Window on Eurasia: Moscow Views Donetsk and Luhansk as Surety Against Ukraine Joining NATO, Lukin Says

Paul Goble


            Staunton, August 31 – Vladimir Lukin, former Russian ambassador to the United States and human rights ombudsman, says that Vladimir Putin will use the amount of force necessary in eastern Ukraine to convince Kyiv that it cannot win and use the ensuing federalization of Ukraine as a means of blocking that country’s joining NATO.


            Lukin told Marat Gelman, a Russian commentator, that Moscow will then insist on the federalizationso that in any referendum on joining the Western alliance, each region would have the chance to vote separately, that Donetsk and Luhansk would vote against, and that they could thus end Ukraine’s existence in its current borders if Kyiv went ahead (


            “No one in the Kremlin needs Donets, Luhansk or Novorossiya” for itself, Lukin says. “To get the Donbas and lose Ukraine would be a defeat for the Kremlin.”  Indeed, in that event, “it would have been better not to have begun” all this. And consequently, Moscow will introduce just enough force to force Kyiv to negotiate on Russia’s terms.

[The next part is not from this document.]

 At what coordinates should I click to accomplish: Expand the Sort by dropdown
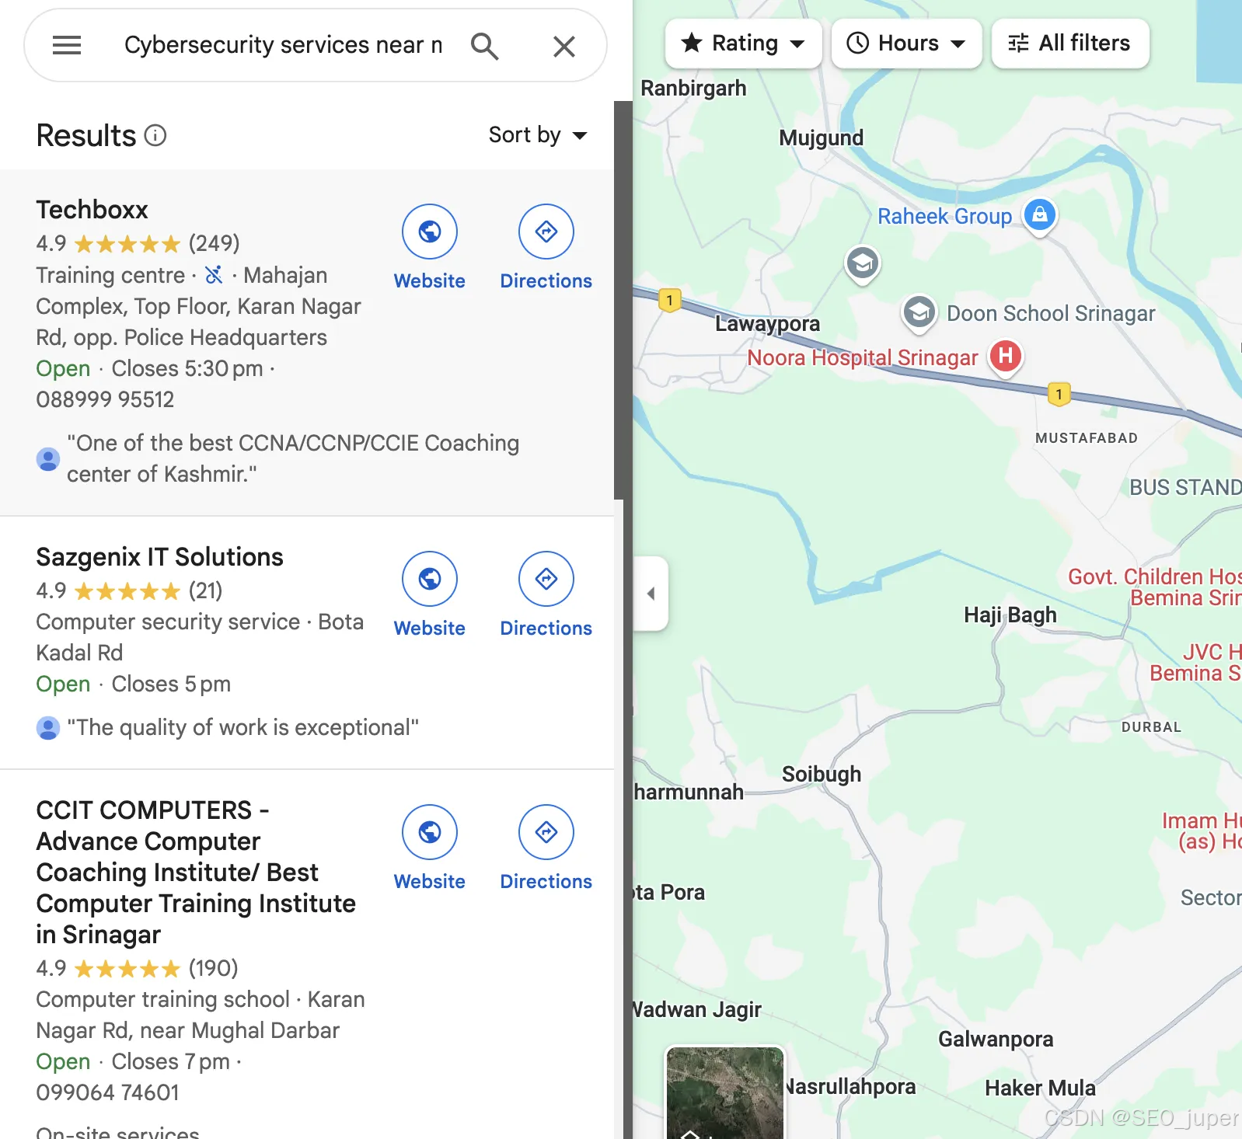click(x=538, y=135)
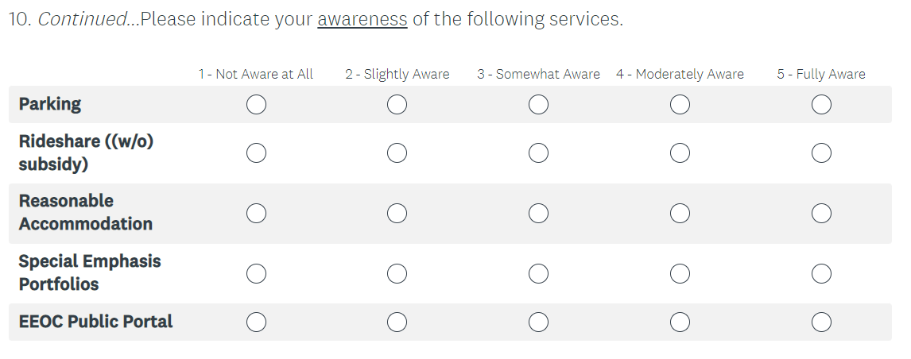Choose 'Fully Aware' for Parking

tap(821, 105)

            Asked how anyone in Moscow could think that Russia has not lost Ukraine given the current level of hatred, Lukin responded by asking a series of rhetorical questions: “And how did the French come to terms with the English after the 100 Years War? And how did the Russians with the Germans?”

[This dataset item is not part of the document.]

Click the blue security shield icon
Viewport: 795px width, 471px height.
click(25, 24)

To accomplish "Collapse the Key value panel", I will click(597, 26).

            People in Moscow, he insists, are “thinking in large blocks of time.” What seems impossible now may seem natural in 50 years. Moreover, he continues, no one in Moscow is worried about the constitution.  “What constitution? No one intends to look at a piece of paper when history is being made.”


            Asked why Moscow has dispatched its own forces into Ukraine, Lukin says that people need to “forget about” Donetsk and Luhansk.  “The task is to explain to Poroshenko that he cannot win. Never.” And Russia will introduce forces sufficient to force him or his successors whom Moscow may be able to install to recognize that reality.


            Moscow will leave Donetsk and Luhansk inside Ukraine as sureties against Ukraine’s joining NATO. Under the federalization Moscow will insist on, each region will be able to vote on any decision to join a bloc, and thus Kyiv will face the Hobson’s choice of joining NATO with a smaller country or remaining outside of it with its current borders intact.


            Lukin says that he doesn’t see EU membership for Ukraine as a problem as long as it takes place in a “synchronous” fashion with Russia’s relationship with Europe.  “Putin,” he insists, “is the first European here.” The Kremlin leader doesn’t want to integrate with any other group besides Europe.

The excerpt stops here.